The cornerstone of effective monetary policy is recognizing that a central authority—the government—must maintain exclusive control over money creation and removal. This authority alone should determine when to infuse new money into the economy or extract existing money through taxation.

The cryptocurrency movement fundamentally challenges this principle, driven by an inherent distrust of centralized control. However, this central authority serves a crucial balancing function: it must carefully manage liquidity to prevent inflation while ensuring adequate economic stimulus. When increasing money supply, it must verify that production capacity and supply chains can meet the resulting demand. Conversely, when excessive liquidity threatens price stability, it can remove money through taxation.

Importantly, tax revenue in this model isn't collected to fund government operations—since the government can create necessary funds—but rather to regulate the money supply and maintain economic balance.

This monetary approach functions exclusively at the federal level. Since individual states lack currency-creation authority, they must continue relying on taxation to fund their operations and meet local needs. This creates an inherent tension in a federal system with fiat currency—the federal government can create money at will, while states remain dependent on tax collection for revenue. This disconnect between federal monetary sovereignty and state fiscal limitations represents an unresolved challenge within our federal structure.

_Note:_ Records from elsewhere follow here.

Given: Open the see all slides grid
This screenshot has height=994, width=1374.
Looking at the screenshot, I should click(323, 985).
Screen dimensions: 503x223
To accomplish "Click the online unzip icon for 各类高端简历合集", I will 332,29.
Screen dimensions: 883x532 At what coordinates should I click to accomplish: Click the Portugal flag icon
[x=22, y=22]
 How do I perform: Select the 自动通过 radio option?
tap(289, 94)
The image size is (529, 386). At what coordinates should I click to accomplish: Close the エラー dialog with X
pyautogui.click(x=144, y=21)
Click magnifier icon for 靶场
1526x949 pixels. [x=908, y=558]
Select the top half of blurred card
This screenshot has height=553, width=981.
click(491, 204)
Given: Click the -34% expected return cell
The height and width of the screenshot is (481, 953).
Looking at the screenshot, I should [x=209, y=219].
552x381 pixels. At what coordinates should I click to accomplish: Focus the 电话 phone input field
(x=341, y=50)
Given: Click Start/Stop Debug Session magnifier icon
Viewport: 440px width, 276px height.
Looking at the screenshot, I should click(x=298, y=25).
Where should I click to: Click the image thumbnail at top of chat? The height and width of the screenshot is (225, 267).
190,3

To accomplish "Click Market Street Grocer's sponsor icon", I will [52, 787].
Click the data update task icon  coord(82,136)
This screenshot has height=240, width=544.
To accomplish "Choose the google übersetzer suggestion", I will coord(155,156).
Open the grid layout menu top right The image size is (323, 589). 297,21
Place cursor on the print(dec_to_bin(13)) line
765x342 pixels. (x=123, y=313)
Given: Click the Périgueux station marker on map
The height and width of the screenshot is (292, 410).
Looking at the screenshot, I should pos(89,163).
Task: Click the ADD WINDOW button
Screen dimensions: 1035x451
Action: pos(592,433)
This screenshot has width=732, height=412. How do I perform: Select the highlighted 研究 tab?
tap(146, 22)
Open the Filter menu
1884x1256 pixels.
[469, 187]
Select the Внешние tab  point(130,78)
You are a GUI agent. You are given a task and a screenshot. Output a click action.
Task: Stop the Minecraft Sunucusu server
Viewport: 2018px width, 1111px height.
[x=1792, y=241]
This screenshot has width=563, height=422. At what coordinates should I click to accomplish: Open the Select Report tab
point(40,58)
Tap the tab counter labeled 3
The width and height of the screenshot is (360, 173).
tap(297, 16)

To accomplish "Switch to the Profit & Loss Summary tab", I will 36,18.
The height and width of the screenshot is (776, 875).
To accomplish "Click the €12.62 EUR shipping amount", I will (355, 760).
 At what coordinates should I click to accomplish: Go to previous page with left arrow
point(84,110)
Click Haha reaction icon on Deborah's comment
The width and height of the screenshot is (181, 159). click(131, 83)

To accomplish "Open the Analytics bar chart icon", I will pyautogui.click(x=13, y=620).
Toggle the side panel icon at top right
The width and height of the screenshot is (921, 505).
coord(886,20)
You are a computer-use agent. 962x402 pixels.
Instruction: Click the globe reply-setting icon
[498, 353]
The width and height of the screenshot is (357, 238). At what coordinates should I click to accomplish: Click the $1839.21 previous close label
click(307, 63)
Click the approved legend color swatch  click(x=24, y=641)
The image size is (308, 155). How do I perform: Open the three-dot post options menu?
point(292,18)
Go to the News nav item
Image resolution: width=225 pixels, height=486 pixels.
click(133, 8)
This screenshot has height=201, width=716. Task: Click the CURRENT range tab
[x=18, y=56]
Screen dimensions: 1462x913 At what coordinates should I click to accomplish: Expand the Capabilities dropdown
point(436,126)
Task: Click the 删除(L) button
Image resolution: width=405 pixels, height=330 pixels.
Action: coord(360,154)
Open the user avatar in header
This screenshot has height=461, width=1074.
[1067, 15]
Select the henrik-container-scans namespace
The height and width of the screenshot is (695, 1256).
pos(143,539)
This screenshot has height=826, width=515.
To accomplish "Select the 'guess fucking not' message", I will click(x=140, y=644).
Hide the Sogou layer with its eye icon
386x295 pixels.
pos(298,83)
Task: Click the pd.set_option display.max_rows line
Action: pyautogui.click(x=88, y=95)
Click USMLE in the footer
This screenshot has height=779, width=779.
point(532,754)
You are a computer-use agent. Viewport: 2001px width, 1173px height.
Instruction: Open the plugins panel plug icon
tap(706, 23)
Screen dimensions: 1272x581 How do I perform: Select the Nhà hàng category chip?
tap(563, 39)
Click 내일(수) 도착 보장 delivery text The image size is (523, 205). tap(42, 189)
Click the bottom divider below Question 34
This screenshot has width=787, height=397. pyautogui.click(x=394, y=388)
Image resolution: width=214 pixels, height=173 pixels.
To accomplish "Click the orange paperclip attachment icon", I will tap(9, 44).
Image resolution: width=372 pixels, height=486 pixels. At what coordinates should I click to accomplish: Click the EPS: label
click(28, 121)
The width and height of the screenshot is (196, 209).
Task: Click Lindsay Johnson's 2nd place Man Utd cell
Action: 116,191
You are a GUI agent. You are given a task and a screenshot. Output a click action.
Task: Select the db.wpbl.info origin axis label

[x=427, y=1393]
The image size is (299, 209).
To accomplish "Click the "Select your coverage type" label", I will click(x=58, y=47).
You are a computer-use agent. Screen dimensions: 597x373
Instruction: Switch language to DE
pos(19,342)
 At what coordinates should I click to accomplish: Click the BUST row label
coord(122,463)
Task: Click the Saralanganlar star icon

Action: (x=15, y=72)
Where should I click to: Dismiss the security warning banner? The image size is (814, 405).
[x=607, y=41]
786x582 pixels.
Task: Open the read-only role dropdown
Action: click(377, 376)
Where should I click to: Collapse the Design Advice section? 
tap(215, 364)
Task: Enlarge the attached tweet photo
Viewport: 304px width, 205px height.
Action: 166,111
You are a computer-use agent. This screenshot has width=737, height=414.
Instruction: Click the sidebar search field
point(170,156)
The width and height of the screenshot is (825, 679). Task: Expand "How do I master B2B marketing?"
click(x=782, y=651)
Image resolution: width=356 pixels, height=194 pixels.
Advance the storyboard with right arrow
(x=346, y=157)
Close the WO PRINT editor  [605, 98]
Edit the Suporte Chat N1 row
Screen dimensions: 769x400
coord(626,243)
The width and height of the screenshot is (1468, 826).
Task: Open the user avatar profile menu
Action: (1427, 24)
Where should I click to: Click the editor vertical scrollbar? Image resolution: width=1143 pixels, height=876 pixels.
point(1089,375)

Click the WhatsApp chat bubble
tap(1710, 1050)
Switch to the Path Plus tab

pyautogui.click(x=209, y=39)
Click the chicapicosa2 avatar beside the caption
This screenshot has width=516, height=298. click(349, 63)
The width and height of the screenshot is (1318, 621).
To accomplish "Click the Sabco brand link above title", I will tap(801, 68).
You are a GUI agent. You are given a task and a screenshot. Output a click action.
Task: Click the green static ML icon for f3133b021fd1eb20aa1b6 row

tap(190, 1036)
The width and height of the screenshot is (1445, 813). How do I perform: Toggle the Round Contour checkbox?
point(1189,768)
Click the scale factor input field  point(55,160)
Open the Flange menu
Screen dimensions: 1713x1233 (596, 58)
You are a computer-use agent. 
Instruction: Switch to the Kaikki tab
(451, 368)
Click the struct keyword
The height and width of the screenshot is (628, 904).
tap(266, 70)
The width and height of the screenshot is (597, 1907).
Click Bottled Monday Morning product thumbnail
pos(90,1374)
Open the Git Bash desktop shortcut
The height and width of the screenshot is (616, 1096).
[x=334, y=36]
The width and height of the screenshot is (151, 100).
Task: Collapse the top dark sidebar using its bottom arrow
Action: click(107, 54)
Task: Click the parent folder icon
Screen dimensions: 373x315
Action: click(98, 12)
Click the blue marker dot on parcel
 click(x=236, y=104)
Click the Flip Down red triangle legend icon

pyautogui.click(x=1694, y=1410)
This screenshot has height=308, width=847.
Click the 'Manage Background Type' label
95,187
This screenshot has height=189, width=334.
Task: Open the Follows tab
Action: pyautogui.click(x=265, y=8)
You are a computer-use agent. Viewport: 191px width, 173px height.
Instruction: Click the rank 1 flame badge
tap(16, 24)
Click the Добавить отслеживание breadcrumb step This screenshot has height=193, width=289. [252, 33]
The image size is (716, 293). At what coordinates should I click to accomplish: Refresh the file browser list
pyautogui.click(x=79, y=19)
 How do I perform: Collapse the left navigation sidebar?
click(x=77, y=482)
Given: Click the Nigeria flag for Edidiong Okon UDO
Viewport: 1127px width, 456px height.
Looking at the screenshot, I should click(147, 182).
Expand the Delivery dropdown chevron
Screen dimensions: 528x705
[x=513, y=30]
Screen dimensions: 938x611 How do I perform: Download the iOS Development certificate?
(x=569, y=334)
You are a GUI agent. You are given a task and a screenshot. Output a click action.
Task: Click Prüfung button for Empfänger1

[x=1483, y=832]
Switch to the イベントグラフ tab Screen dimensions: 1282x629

In summary, the federal government does not require tax revenues to fund its operations or initiatives. The common refrain "my taxes are paying for..." fundamentally misrepresents how a fiat currency system actually works. In a true fiat monetary system, where the government controls currency creation, such statements are conceptually incorrect. Federal spending is not dependent on tax collection, making such taxpayer claims essentially meaningless.

We must also recognize that issuing interest-bearing Treasury securities is no longer necessary to finance government operations. These instruments have evolved primarily into safe, interest-generating havens where wealthy individuals and institutions can park their capital. Rather than fulfilling their original purpose of government funding, Treasury bonds now effectively serve as government-guaranteed investment vehicles for the financial elite.